Che Governo sarà quello presieduto dalla pasionaria Meloni? Lo vedremo tra poche settimane alla prova dei fascicoli più urgenti e impegnativi, a cominciare dalla legge di bilancio. Adesso possiamo dire che la vincitrice ha scelto il basso profilo, poche dichiarazioni brevi e generiche, molti ringraziamenti che appaiono sinceri, riservatezza e consapevolezza della gravosità dell’impegno che l’attende.

Tutti i commenti, com’è giusto, si incentrano sulla straordinaria vittoria del centro-destra (o del suo inverso destra-centro) e di FdI con l’eccezione, per quello che ho potuto leggere, di Giuliano Ferrara. L’ex ministro dà una lettura diversa attribuendo il risultato elettorale alla scelta suicida di PD, 5S e Azione di andare divisi alle elezioni. Definisce questa scelta come il frutto di una volontà di autocastrazione rilevando che la somma dei loro voti è superiore a quella della destra. È chiaro tuttavia che non vi è controprova, e che nessuno sarà mai in condizione di sapere quali sarebbero state le percentuali in caso di accordo elettorale tra le attuali opposizioni. La tesi di Ferrara è che la destra, pure divisissima, si è presentata unita alle elezioni nei collegi uninominali che sono quelli determinanti, mentre tutti gli altri, anch’essi divisi, hanno fatto prevalere una sorta di cupio dissolvi che li hanno portati al disastro.
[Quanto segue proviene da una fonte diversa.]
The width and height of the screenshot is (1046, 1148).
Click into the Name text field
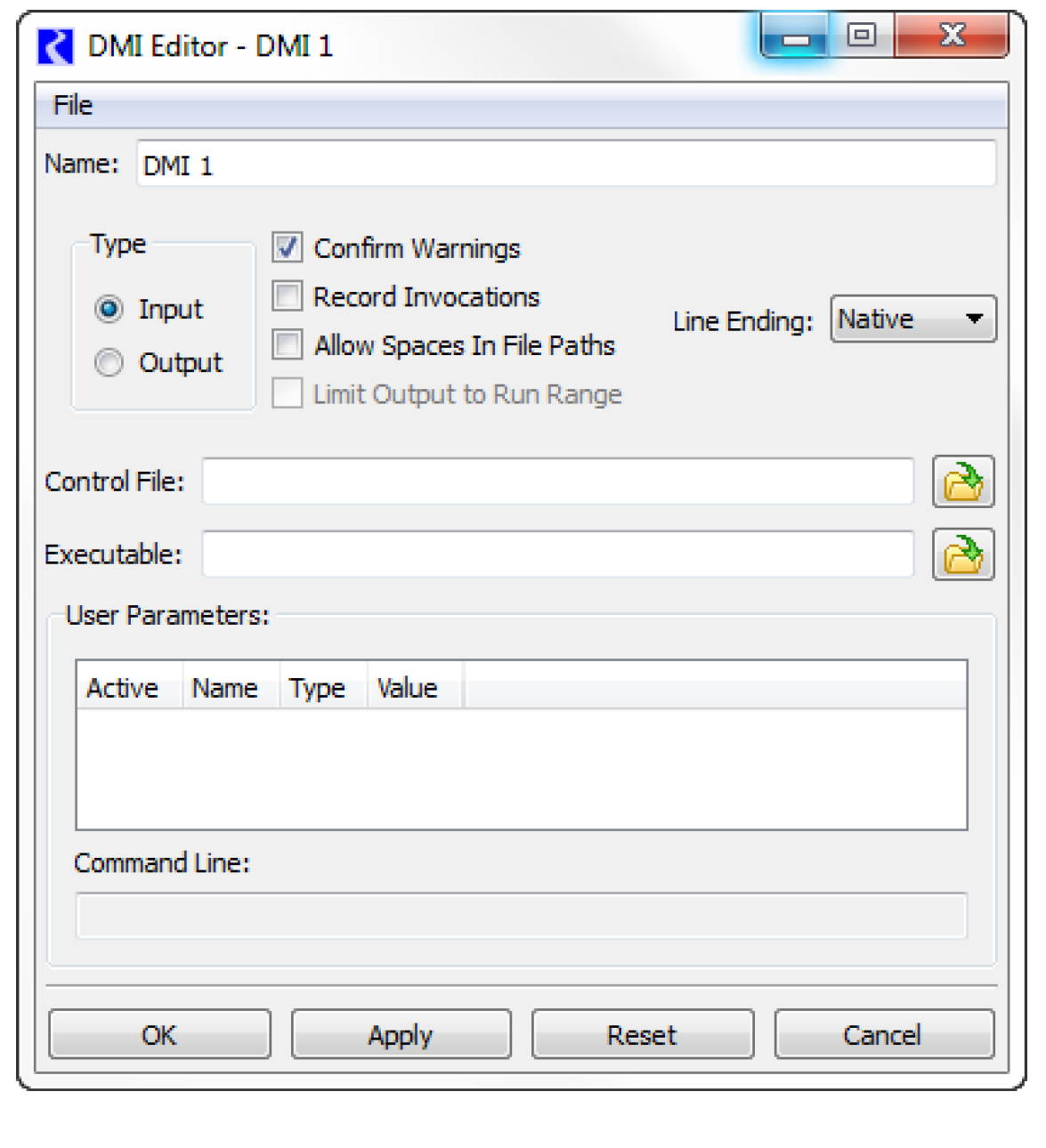565,165
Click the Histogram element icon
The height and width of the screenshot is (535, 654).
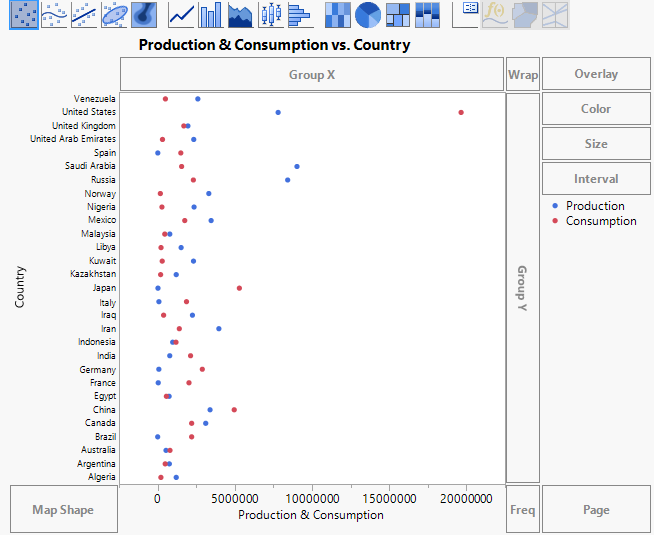[x=299, y=14]
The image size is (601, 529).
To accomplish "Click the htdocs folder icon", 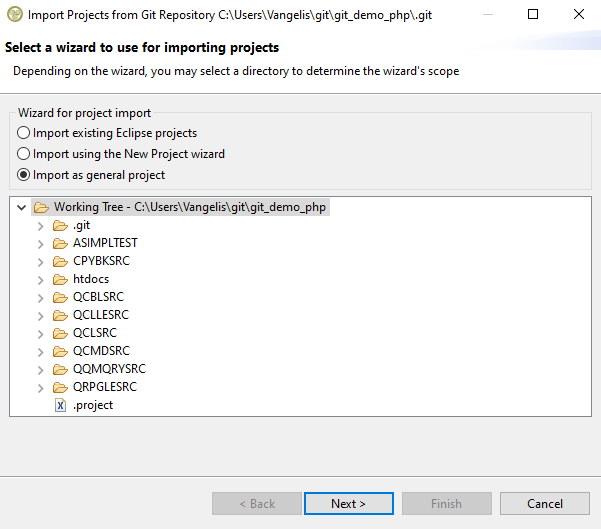I will [x=60, y=279].
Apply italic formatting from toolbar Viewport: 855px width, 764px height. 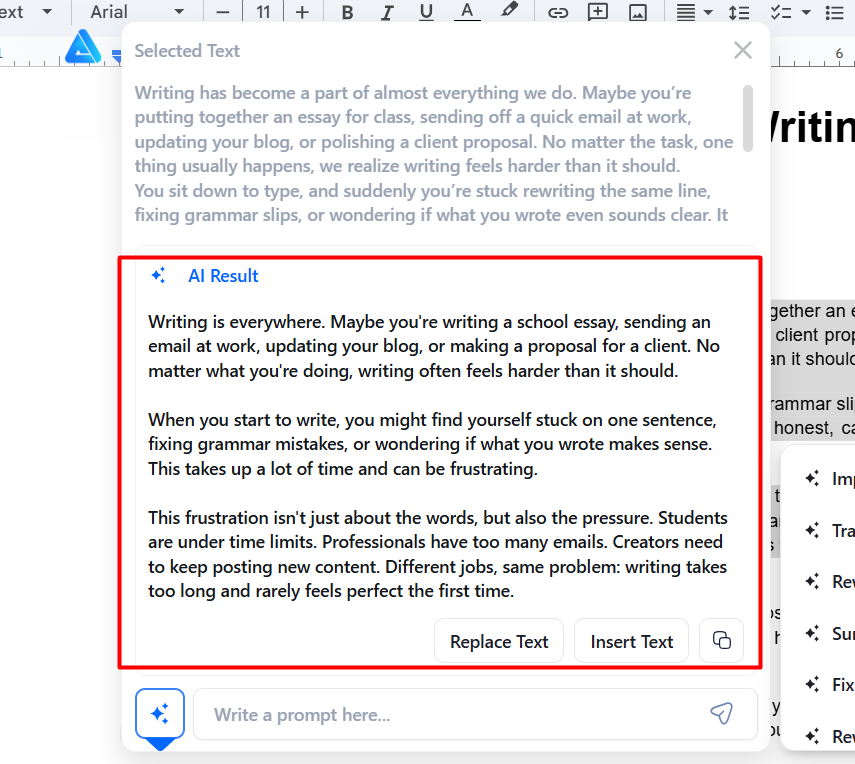[x=387, y=12]
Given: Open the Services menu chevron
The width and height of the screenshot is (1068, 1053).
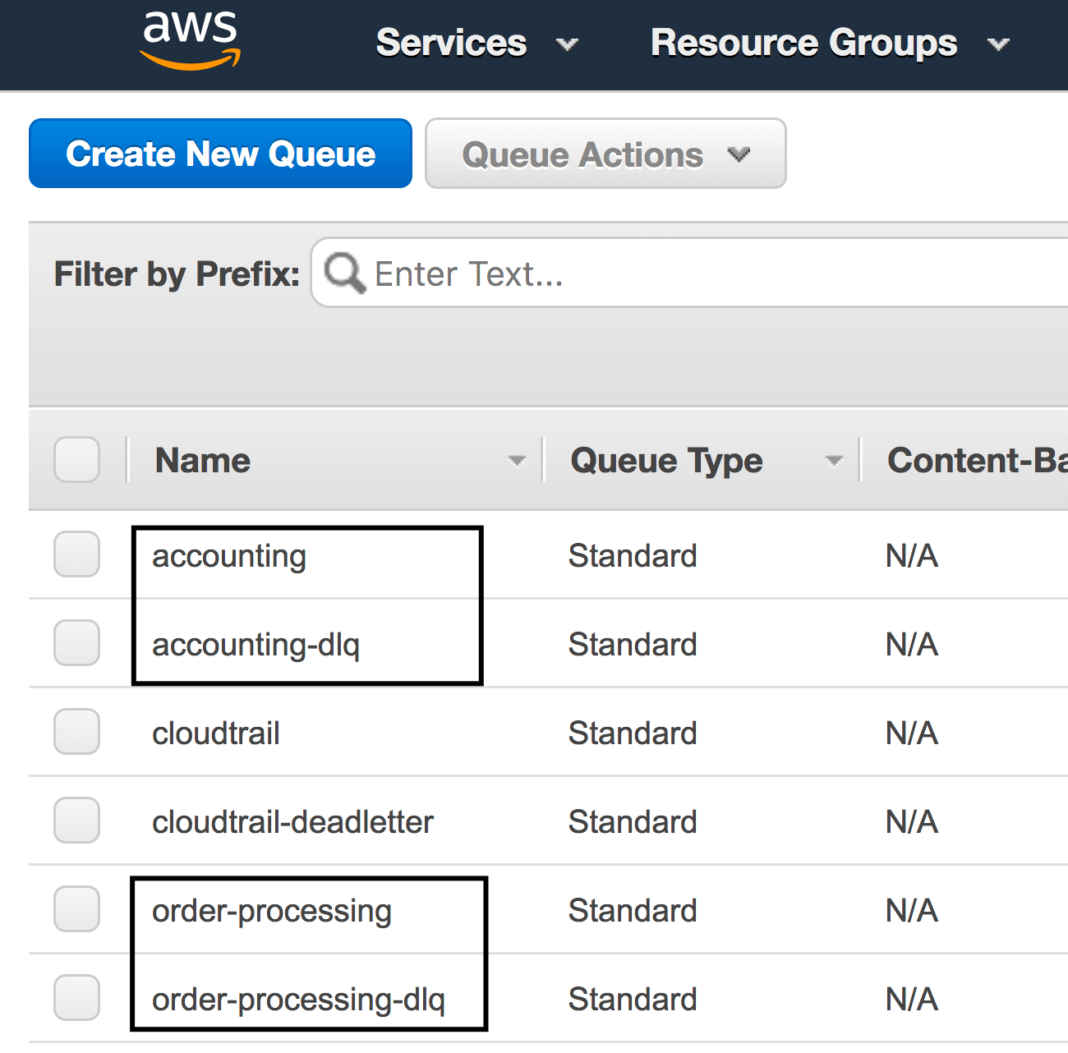Looking at the screenshot, I should click(x=566, y=45).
C’è del vero, a mio giudizio. La legge elettorale è pessima, un ibrido di maggioritario e proporzionale senza preferenze, che finisce con l’essere uno strumento infernale distorsivo della volontà elettorale. In conseguenza di questo sistema il terzo dei seggi assegnato con l’uninominale è stato appannaggio, con rare eccezioni, della coalizione unitaria di centrodestra a scapito dei candidati espressi dagli altri partiti o dalla monca coalizione di centrosinistra. Sarebbe stato necessario arrivare a tutti i costi a candidati unitari? Sicuramente, per poter essere competitivi. Sarebbe stato possibile farlo? A mio giudizio, i 5S non sarebbero stati disponibili, e ne è stata prova clamorosa il comportamento mantenuto in Sicilia dove, dopo avere partecipato alle primarie per la scelta del candidato Presidente della Regione vinte dall’esponente PD e dopo avere dichiarato la fedeltà alla coalizione, hanno presentato un loro candidato solitario per la presidenza..

I “Grillozzi”, come li chiama Ferrara, dopo avere causato la fine del Governo Draghi, hanno scelto di provare a salvare il salvabile del loro movimento che era alla deriva, tornando all’isolamento delle origini. Pur avendo perso più di metà degli elettori del 2018, sono riusciti a ottenere una percentuale inattesa che li mantiene in gioco sebbene con un ruolo molto ridimensionato. Forse sarebbe stato necessario fare alleanze elettorali nei collegi e mantenere identità diverse al proporzionale.

Meglio ancora sarebbe stato fare per tempo una buona legge elettorale proporzionale, senza bisogno di ricorrere ad artifici strumentali.

Piangere sul latte versato non serve a nulla.